• [TASKS]
A – According to the 2021 Epsom Derby text below, which company sponsored the race for the first time?
B – For each statement, answer yes or no according to the 2021 Epsom Derby text below, and quote the words from it that decide your answer.
(i) Attendance at the race was limited to 4,000.
(ii) Godolphin and Appleby had never won the race before 2021.
(iii) Mohaafeth ran in the race.
*** EXCERPTED PASSAGE
2021 Epsom Derby
- Location: Epsom Downs Racecourse
- Date: 5 June 2021
- Winning horse: Adayar
- Starting price: 16/1
- Jockey: Adam Kirby
- Trainer: Charlie Appleby
- Owner: Godolphin
- Conditions: Good to Soft

= 2021 Epsom Derby =

242nd running of the Epsom Derby horse race

Also Ran

The 2021 Epsom Derby was the 242nd annual running of the Derby horse race and took place at Epsom Downs Racecourse on 5 June 2021. The race was sponsored for the first time by the online car-dealer Cazoo.

The winner was Godolphin's bay colt Adayar, ridden by Adam Kirby and trained at Newmarket by Charlie Appleby. Godolphin and Appleby were winning the race for the second time, having taken the prize with Masar in 2018.

==Build-up==
Attendance was limited to 4,000 owing to government restrictions in response to the COVID-19 pandemic. The race took place after a period of hot, dry weather and the course officials resorted to watering the course to avoid unsuitably firm ground.

The race attracted 19 entrants at the five-day declaration stage, including three previous Group 1 winners, namely Mac Swiney, Van Gogh and Gear Up. The other contenders included Bolshoi Ballet (Derrinstown Stud Derby Trial), Hurricane Lane (Dante Stakes), Youth Sprit (Chester Vase), Third Realm (Lingfield Derby Trial), Lone Eagle (Cocked Hat Stakes), High Definistion (Beresford Stakes), One Ruler (Autumn Stakes), John Leeper (Fairway Stakes) and Mohaafeth (Newmarket Stakes). There were ten entries from Ireland (six trained by Aidan O'Brien), nine from the United Kingdom (three trained by Charlie Appleby and none from continental Europe. The prospective field included five of the top six colts rated in the 8f+ category of the official classification of European two-year-olds for 2020, namely Mac Swiney, High Definition, Van Gogh, One Ruler and Gear Up.

On Wednesday 2 June Aidan O'Brien announced that Bolshoi Ballet would probably be his only runner in the race and that his five other entries, including the second favourite High Definition, would be directed to alternative targets. As O'Brien suggested High Definition, Kyprios, Sir Lamorak, The Mediterranean and Van Gogh were withdrawn from the race on 3 June. The other absentees from the final field of 12 were Lone Eagle and Seattle Sound. On the day of the race Mohaafeth was announced as a non-runner on account of the unsuitable ground conditions.
******
*** PROVIDED INFORMATION
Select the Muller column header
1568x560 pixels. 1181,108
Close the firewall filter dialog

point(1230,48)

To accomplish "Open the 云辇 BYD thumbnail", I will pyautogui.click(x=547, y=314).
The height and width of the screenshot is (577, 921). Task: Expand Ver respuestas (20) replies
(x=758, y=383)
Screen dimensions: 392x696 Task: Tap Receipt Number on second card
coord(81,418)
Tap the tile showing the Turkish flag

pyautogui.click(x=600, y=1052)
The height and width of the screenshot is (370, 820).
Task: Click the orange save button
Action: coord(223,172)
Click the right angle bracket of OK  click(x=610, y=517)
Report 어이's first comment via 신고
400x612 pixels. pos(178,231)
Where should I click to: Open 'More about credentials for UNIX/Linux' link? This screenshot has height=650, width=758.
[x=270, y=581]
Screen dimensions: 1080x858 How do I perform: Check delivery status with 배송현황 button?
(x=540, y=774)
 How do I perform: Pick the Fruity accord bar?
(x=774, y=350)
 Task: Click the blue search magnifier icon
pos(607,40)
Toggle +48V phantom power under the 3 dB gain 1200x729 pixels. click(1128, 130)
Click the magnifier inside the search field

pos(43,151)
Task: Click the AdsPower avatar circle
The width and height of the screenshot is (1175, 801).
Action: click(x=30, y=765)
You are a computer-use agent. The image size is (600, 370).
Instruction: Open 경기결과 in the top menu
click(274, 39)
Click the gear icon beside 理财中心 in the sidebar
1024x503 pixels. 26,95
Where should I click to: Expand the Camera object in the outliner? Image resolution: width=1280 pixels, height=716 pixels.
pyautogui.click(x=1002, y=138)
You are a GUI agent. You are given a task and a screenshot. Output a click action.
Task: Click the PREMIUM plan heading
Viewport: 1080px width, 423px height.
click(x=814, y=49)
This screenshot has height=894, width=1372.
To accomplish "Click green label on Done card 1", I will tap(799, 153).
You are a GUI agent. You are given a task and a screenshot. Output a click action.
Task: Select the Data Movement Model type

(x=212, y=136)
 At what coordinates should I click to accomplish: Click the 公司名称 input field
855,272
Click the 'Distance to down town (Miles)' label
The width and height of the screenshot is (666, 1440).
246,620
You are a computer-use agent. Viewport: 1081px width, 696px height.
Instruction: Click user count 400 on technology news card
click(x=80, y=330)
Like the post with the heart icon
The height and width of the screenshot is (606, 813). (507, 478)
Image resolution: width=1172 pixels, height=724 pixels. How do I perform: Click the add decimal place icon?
******
• [REPLIES]
A – The online car-dealer Cazoo.

B –
(i) Yes: "Attendance was limited to 4,000 owing to government restrictions in response to the COVID-19 pandemic."
(ii) No: "Godolphin and Appleby were winning the race for the second time, having taken the prize with Masar in 2018."
(iii) No: "On the day of the race Mohaafeth was announced as a non-runner on account of the unsuitable ground conditions."